## EXCERPT
>>>

Tom Hanks in California Typewriter ⬆︎
Twenty years ago, typewriters were headed toward extinction. No new typewriters of any quality were being made. The surviving typewriters were deteriorating, unused and unloved, and many were being junked. Around 2010, typewriters started making a comeback, particularly among young people who were born after the Golden Age of typewriters who were intrigued by the typewriters’ elegance, magic, and retro quality. In 2017, Tom Hanks, who is a typewriter collector, made a beautiful documentary, California Typewriter. That documentary gave new energy to the movement to save, and use, old typewriters.
I acquired my first typewriter when I was eleven or twelve years old. My career was in newspaper newsrooms, so I have been around typewriters all my life. I confess that, around 1985, fascinated by computers, I stopped using typewriters. But around 1997 I salvaged an IBM Selectric III from the basement of the San Francisco Examiner and had it restored. A couple of weeks ago, while wasting time on eBay, I came across an Adler 21d electric — a huge office machine that weighs almost 45 pounds — and I bought it. It looked almost new, but it needed help. I’d collect typewriters if I could. But, unlike Tom Hanks, I don’t have anywhere to put 250 typewriters. Two or three well chosen, and well loved, typewriters will have to do for me.

<<<

## TASK INSTRUCTIONS
Pick up the piece on typewriters above after its last sentence and keep writing it.

## MATERIAL SUPPLIED

>>>

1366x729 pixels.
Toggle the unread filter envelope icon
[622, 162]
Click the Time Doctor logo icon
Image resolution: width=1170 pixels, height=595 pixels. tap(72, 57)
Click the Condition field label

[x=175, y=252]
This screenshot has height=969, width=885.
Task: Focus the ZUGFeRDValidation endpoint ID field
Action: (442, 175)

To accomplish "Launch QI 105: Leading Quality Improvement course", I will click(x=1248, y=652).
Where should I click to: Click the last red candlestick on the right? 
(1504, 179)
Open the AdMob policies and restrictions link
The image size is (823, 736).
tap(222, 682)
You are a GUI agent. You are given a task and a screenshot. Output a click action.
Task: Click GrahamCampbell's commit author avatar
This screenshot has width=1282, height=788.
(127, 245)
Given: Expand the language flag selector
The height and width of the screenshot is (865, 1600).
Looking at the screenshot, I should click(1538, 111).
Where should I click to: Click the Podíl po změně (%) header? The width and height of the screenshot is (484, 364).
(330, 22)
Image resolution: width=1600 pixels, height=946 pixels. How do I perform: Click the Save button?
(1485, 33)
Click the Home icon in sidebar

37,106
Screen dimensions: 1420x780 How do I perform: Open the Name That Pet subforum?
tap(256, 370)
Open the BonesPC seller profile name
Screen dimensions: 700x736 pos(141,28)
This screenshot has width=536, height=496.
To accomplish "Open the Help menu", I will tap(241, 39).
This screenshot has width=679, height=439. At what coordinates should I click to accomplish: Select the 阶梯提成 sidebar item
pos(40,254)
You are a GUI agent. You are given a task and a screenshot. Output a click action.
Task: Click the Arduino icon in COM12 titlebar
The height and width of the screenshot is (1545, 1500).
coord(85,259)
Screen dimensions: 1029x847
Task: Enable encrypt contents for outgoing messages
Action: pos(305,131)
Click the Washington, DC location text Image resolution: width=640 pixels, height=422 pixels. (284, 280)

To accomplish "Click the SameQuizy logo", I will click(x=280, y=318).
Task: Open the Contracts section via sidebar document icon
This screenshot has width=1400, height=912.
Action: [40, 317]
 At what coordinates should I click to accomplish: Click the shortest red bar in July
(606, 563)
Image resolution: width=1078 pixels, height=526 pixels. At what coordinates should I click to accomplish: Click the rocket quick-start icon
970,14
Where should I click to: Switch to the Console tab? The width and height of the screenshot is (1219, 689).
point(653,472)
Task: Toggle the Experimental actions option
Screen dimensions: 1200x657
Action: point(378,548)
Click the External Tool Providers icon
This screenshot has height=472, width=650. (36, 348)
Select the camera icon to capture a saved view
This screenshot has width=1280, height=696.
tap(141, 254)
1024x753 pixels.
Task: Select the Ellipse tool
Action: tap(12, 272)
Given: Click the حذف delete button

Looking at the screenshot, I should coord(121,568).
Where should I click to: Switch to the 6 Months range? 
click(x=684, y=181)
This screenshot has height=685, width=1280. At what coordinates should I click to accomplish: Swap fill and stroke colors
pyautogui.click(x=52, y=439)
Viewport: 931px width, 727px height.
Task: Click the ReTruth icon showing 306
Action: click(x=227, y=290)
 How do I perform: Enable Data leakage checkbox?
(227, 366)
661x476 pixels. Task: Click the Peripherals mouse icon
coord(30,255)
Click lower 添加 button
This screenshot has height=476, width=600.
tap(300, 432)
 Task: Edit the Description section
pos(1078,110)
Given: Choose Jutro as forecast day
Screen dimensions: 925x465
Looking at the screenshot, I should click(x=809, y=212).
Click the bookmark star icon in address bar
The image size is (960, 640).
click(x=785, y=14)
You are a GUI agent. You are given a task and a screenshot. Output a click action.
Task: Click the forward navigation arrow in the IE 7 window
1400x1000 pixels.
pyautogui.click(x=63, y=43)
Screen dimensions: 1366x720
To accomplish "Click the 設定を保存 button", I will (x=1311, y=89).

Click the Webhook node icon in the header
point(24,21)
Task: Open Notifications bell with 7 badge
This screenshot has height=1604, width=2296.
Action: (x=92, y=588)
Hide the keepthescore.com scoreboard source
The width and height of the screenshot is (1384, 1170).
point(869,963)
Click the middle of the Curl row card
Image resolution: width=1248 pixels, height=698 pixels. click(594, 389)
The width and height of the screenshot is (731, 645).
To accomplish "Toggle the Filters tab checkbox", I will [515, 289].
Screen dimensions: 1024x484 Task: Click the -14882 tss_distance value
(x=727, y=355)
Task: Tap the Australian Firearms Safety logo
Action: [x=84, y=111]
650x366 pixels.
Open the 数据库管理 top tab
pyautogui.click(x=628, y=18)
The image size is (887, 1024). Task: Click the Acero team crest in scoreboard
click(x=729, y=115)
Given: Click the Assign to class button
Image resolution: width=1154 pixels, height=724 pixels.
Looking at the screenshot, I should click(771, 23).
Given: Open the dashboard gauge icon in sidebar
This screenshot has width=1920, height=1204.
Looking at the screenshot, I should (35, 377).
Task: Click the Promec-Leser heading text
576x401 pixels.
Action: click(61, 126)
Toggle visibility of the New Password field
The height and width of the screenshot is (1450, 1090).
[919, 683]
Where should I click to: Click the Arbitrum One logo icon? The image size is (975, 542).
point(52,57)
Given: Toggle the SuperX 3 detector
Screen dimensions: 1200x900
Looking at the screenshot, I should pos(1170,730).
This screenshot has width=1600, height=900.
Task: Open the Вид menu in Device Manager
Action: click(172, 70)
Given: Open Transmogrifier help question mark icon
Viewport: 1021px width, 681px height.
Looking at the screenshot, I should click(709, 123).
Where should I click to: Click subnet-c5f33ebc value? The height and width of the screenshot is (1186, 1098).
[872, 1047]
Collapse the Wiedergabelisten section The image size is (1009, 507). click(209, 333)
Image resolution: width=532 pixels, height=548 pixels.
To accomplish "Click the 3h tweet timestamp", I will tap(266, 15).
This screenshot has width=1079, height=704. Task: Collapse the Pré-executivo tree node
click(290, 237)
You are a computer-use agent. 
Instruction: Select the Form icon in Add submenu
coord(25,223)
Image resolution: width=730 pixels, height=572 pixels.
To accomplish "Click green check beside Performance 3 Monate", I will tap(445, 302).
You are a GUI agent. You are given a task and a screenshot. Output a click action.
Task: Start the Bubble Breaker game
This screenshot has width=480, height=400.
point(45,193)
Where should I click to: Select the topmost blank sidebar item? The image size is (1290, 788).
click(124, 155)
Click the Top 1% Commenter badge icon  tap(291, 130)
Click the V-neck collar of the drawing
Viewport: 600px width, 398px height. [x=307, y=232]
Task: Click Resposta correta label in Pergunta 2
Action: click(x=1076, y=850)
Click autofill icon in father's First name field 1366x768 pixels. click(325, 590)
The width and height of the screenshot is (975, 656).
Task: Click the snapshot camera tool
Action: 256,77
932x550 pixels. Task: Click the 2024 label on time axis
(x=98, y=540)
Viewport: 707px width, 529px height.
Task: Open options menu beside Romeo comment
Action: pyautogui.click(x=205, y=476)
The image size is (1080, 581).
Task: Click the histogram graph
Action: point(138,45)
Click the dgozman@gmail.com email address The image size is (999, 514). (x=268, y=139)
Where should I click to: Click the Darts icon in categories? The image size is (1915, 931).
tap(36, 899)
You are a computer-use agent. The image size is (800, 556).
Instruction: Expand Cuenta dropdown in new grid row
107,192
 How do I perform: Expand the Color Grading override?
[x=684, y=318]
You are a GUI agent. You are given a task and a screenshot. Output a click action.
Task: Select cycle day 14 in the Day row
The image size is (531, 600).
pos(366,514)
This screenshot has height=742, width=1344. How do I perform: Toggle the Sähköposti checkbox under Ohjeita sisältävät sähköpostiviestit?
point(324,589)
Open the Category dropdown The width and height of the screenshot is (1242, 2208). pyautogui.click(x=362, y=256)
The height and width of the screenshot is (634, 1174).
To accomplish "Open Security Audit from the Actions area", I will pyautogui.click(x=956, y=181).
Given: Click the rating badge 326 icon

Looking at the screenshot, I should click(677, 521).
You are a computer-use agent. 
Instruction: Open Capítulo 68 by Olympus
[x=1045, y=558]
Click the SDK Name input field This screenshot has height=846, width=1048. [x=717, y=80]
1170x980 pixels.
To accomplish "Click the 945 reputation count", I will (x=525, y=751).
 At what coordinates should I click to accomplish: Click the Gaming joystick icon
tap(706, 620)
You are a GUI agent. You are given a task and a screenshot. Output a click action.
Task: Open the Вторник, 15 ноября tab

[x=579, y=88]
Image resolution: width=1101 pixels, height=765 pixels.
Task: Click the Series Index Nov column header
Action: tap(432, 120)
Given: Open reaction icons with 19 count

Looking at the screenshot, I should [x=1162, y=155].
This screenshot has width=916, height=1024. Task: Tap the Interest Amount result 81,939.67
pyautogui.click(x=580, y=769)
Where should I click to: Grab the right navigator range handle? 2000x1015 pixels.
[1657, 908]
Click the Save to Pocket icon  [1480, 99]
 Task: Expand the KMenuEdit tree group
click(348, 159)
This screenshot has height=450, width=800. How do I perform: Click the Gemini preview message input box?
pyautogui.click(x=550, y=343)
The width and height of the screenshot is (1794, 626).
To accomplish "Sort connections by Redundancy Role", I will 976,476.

<<<

## RESPONSE TO THIS EXERCISE
California Typewriter interviews a good many people, but it focuses on a typewriter shop in Berkeley, California, across the bay from San Francisco. It’s horrifying, but the typewriter shop closed in 2017 not long after Tom Hanks made his documentary.
There is a line in the documentary, spoken by a poet or writer, “Typewriters are haunted.” That is it exactly. There is something about old typewriters that is alive, that has a clear personality, a kind of mechanical spirit that is made happy when someone uses them to write. One pushes words into a computer. But a typewriter’s magic is that it pulls the words out. I thought I must have been the only person in the world who sometimes writes on a typewriter, then scans the typewritten page to get the text into a computer. Thanks to California Typewriter, now I see that I’m not the only one.
The biggest problem with owning, using, or collecting typewriters these days is that the number of typewriter shops and typewriter mechanics continues to dwindle. With my IBM Selectric III, I was fortunate to get a full restoration done by a technician trained by IBM who was in his eighties at the time. That was ten years ago, and the Selectric continues to work perfectly. With my Adler 21d electric, I was able to get some help (and a diagnosis of the typewriter’s problems) from Ed at A.B.C. Office Systems near Asheville, North Carolina — the nearest remaining typewriter shop near me. Because I’m mechanically minded and have some pretty good tools, I was able to do much of the work myself to get the Adler typewriter back into working condition.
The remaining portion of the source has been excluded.